On January 16, 2009, Citizens & Northern Corporation (the Corporation), as part of the
United States Department of the Treasurys (the Treasury) Capital Purchase Program (the CPP)
included in the Emergency Economic Stabilization Act of 2008 (EESA), entered into a letter
agreement with the Treasury (the Letter Agreement). Pursuant to the Letter Agreement and the
Securities Purchase Agreement Standard Terms (the Securities Purchase Agreement), attached
as Exhibit A to the Letter Agreement, the Corporation agreed to sell 26,440 shares of the
Corporations Fixed Rate Cumulative Perpetual Preferred Stock, Series A (the Preferred Stock),
having a liquidation amount per share of $1,000, for total proceeds of $26,440,000, which
proceeds were received by the Corporation. The Letter Agreement, including the Securities
Purchase Agreement attached thereto, is attached as Exhibit 10.1 hereto and is incorporated
herein by reference. The Preferred Stock will qualify as Tier 1 capital and provide for
cumulative compounding dividends at a rate of 5% per year for the first five years and 9% per
year thereafter. The Corporation may not redeem the Preferred Stock during the first three
years except with the proceeds from one or more Qualified Equity Offerings (as defined in the
Certificate of Designations of Fixed Rate Cumulative Perpetual Preferred Stock, Series A,
hereafter the Certificate of Designations). After three years, the Corporation may redeem
shares of the Preferred Stock for the liquidation amount of $1,000 per share, plus any accrued
and unpaid dividends. The forms of the Certificate of Designations and the Preferred Stock
Certificate are attached as Exhibits 3.1 and 4.1 hereto and are incorporated herein by
reference.
While any Preferred Stock is outstanding, the Corporation may continue to pay dividends on
its common stock, $1.00 par value per share (the Common Stock), provided that all accrued and
unpaid dividends for all past dividend periods on the Preferred Stock are fully paid. Prior to
the third anniversary of the Treasurys purchase of the Preferred Stock, unless the Preferred
Stock has been redeemed or the Treasury has transferred all of the Preferred Stock to third
parties, the consent of the Treasury will be required for the Corporation to (1) increase its
Common Stock dividend from its current quarterly amount of $0.24 per share or (2) repurchase its
Common Stock or other equity or capital securities, other than in connection with benefit plans
consistent with past practice and certain other circumstances specified in the Securities
Purchase Agreement. The Preferred Stock is non-voting, except for class voting rights on
matters that would adversely affect the rights of the holders of the Preferred Stock.

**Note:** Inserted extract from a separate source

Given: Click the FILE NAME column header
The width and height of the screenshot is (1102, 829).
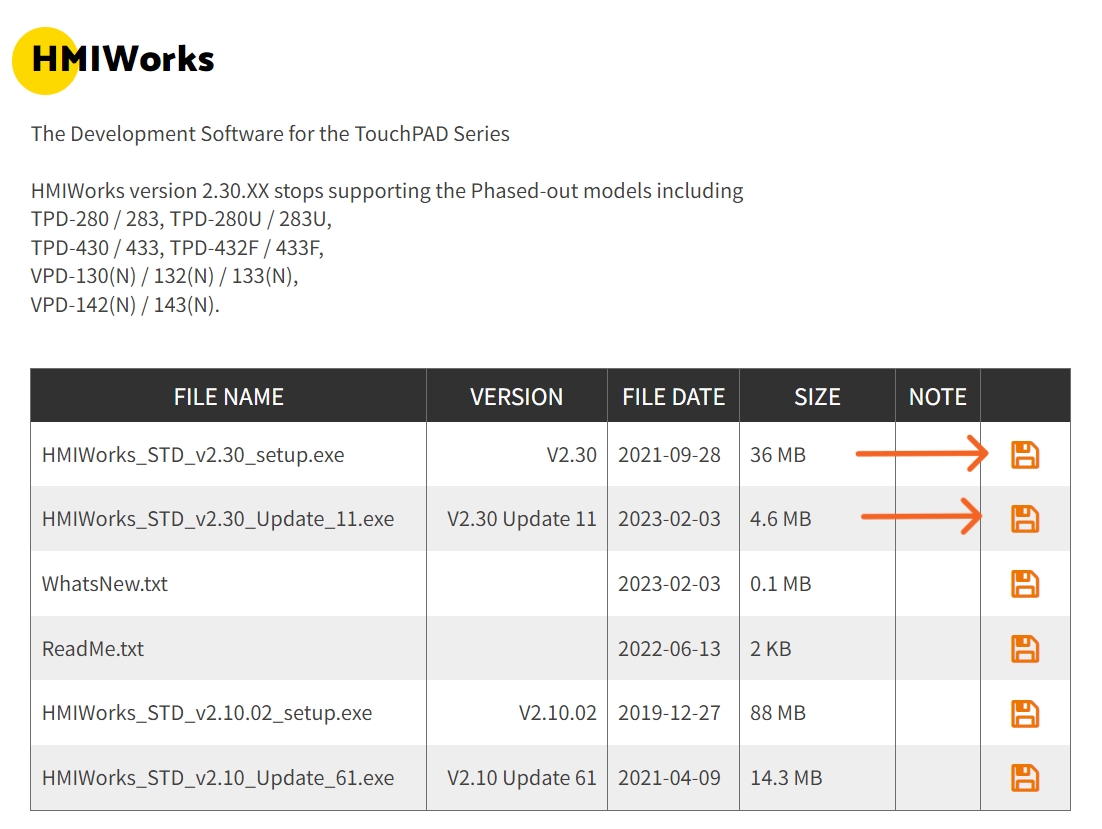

As a condition to participating in the CPP, the Corporation issued to the Treasury a
warrant (the Warrant) to purchase 194,794 shares (the Warrant Shares) of the Corporations
Common Stock, at an initial exercise price of $20.36 per share. The term of the Warrant is ten
years and the Warrant is attached as Exhibit 4.2 hereto and is incorporated herein by reference.
The Warrant will not be subject to any contractual restrictions on transfer, provided that the
Treasury may only transfer a portion or portions of the Warrant with respect to, or exercise the
Warrant for, more than one-half of the initial Warrant Shares prior to the earlier of (a) the
date on which the Corporation has received aggregate gross proceeds of at least $26,440,000 from
one or more Qualified Equity Offerings and (b) December 31, 2009. If the Corporation completes
one or more Qualified Equity Offerings on or prior to December 31, 2009 that result in the
Corporation receiving aggregate gross proceeds equal to at least $26,440,000, then the number of
Warrant Shares will be reduced to 50% of the original number of Warrant Shares. The Warrant
provides for the adjustment of the exercise price and the number of Warrant Shares issuable upon
exercise pursuant to customary anti-dilution provisions, such as upon stock splits or
distributions of
securities or other assets to holders of the Corporation Common Stock, and upon
certain issuances of the Corporation Common Stock at or below a specified price range relative
to the initial exercise price. Pursuant to the Securities Purchase Agreement, the Treasury
has agreed not to exercise voting power with respect to any shares of Common Stock issued upon
exercise of the Warrant.
Please refer to the documents incorporated herein by reference for a complete description
of their terms and limitations. The foregoing summary of certain provisions of these documents
is qualified in its entirety by reference thereto.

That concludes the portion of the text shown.